As for the other three One Nation senators, chances are that most of them would have won under the old system as well. The reason for this is that One Nation polled strongly enough in every state to have enjoyed a strong flow of preferences under the kind of complex preference-swap arrangements that we would have seen after the success that ‘preference-whisperer’ Glenn Druery enjoyed in 2013.

In fact, under the old system the new One Nation party room would probably be even bigger.

In Victoria, for example, the likely flow of votes from parties such as Family First, Shooters and Fishers and the Christian Democrats under a preference swap arrangement would have been enough for One Nation to achieve a full quota. This means that One Nation’s lead Senate candidate would have overtaken the Liberals’ Jane Hume for the twelfth Senate spot in Victoria.

One Nation would have had an even greater chance of cobbling together quotas in smaller states like Tasmania and South Australia.

▶ **What needs to be done**: List every political party named in the passage on One Nation's Senate prospects.

▶ **Data**:
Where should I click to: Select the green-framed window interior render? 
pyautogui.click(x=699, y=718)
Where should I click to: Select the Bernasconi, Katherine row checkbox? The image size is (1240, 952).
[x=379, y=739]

▶ **Solved problem**:
One Nation
Family First
Shooters and Fishers
Christian Democrats
Liberals